Supplied data START

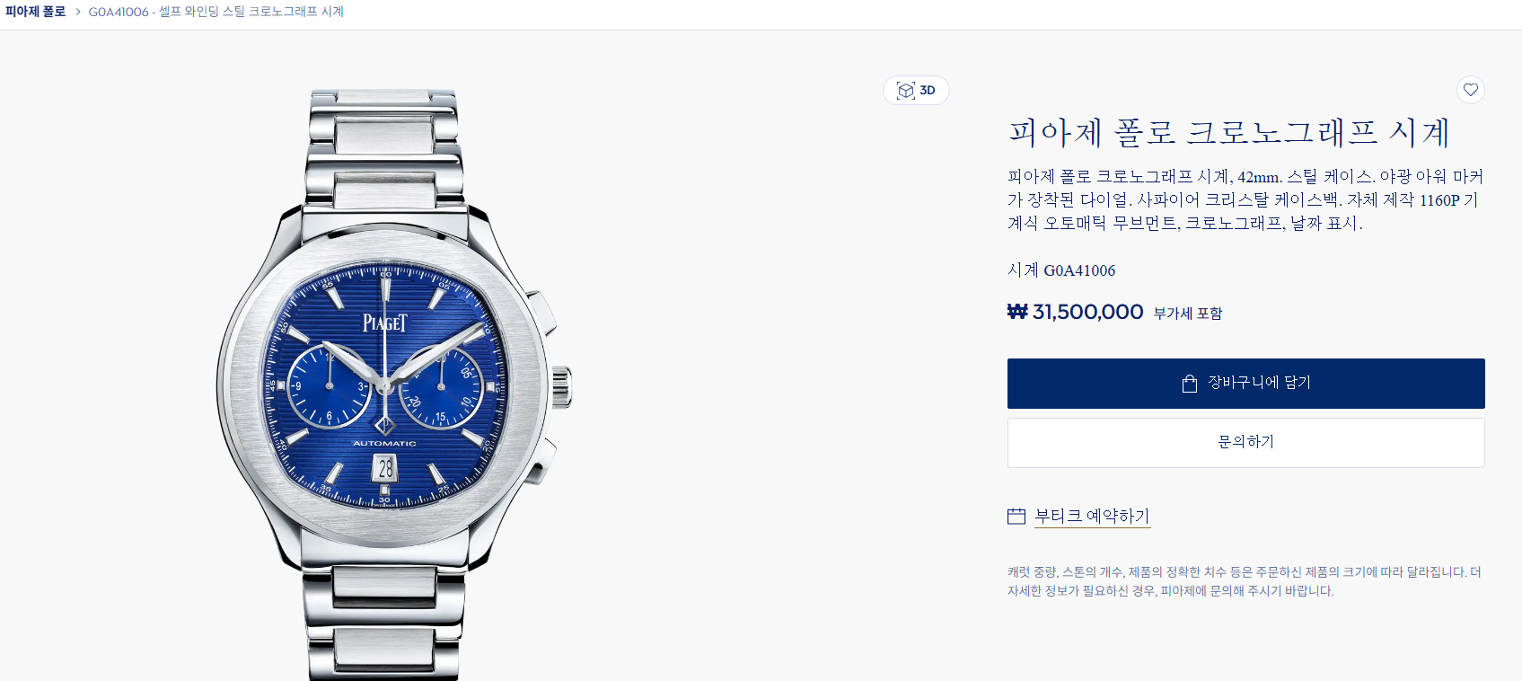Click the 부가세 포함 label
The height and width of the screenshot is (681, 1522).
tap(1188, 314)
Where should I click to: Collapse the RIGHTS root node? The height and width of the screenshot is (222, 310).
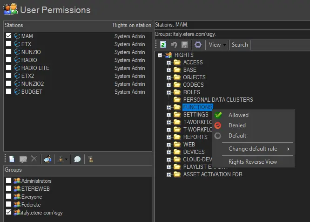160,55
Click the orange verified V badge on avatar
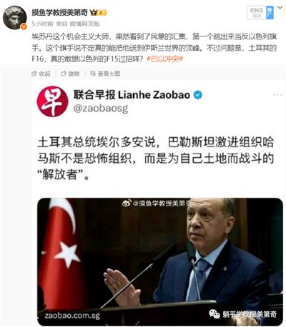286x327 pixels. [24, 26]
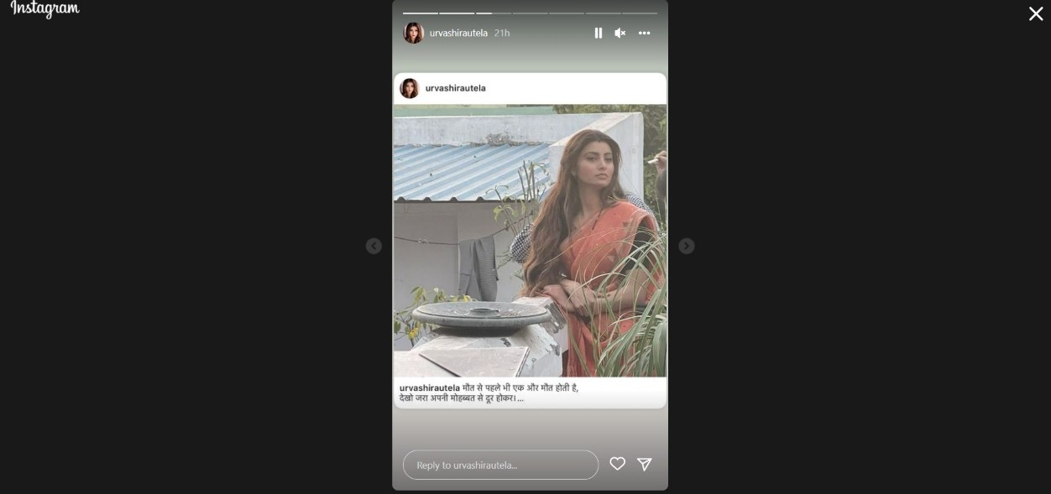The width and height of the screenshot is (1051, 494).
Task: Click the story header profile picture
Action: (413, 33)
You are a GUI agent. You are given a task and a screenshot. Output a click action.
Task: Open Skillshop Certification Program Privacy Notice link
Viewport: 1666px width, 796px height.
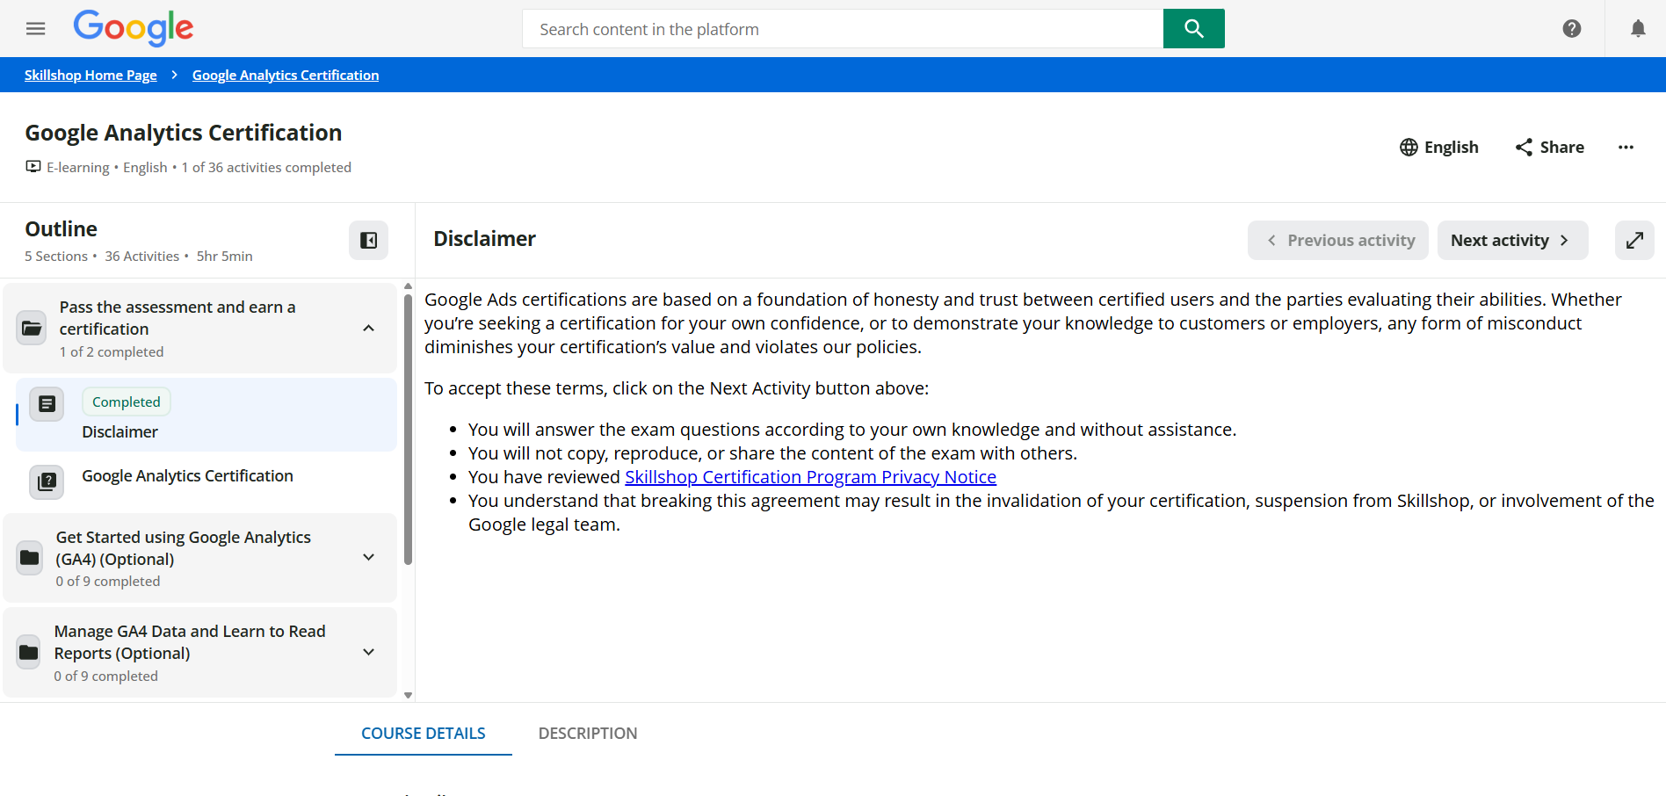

Supplied data END
Supplied data START

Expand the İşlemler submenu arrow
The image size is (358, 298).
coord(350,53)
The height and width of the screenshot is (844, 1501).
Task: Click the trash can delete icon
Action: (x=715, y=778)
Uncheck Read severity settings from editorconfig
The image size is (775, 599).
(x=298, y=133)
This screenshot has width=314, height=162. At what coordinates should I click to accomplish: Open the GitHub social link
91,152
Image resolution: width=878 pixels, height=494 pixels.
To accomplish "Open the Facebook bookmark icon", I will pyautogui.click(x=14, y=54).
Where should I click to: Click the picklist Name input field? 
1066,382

Supplied data END
Supplied data START

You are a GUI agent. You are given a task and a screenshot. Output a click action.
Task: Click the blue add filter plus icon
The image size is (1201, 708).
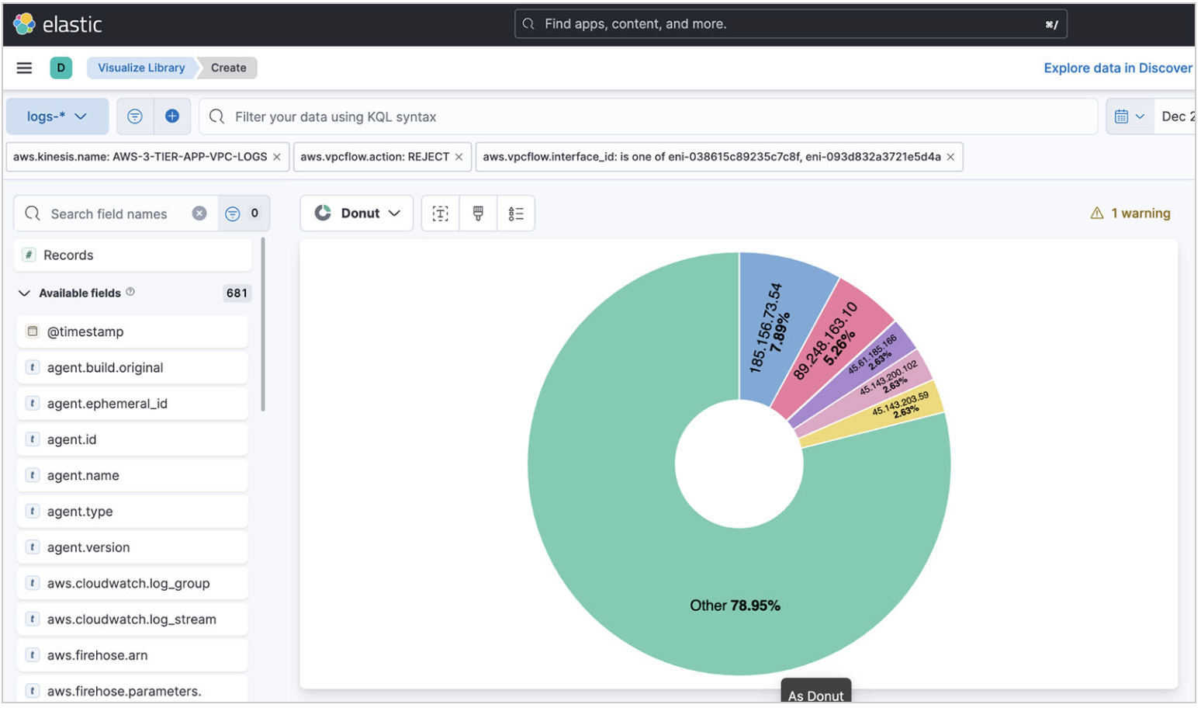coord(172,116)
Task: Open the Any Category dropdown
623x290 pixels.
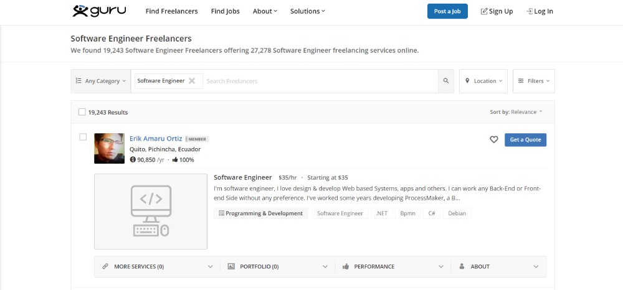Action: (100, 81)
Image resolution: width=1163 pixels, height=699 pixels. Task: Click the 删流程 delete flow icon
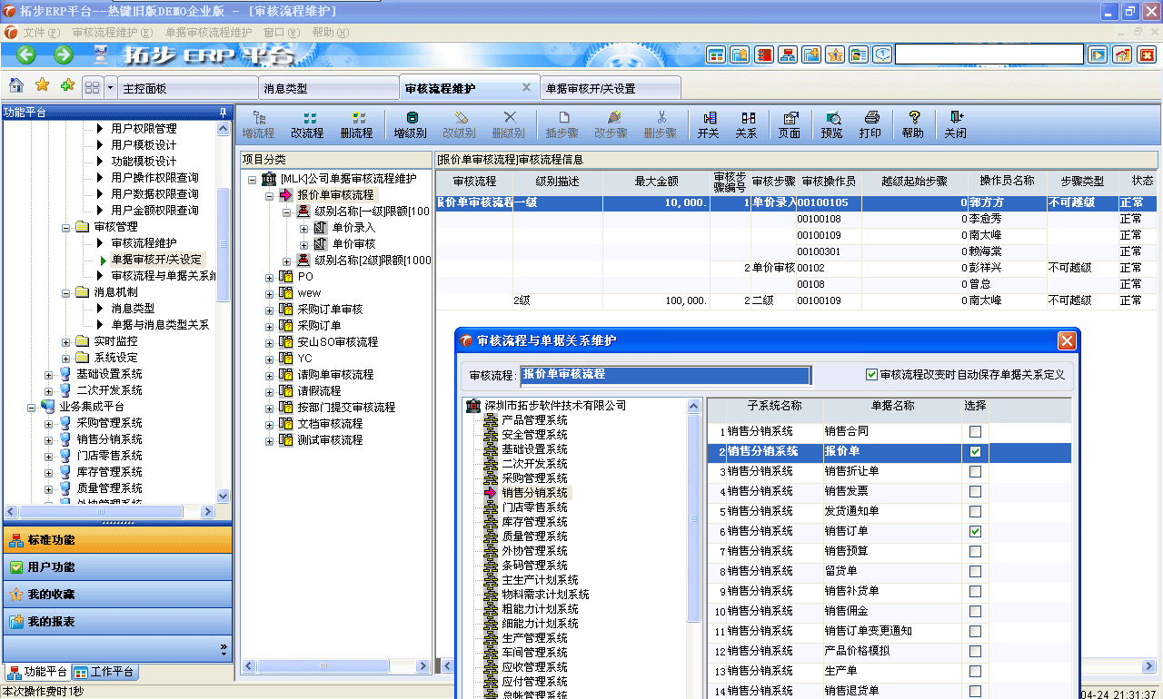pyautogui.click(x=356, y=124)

Supplied data END

What you should do – Using only the entries above, output the line with "Task: Open Skillshop", the line with "Viewport: 1666px width, 796px height.", and all lines between them, exactly as they stand.

Reply to the task –
Task: Open Skillshop Certification Program Privacy Notice link
Viewport: 1666px width, 796px height.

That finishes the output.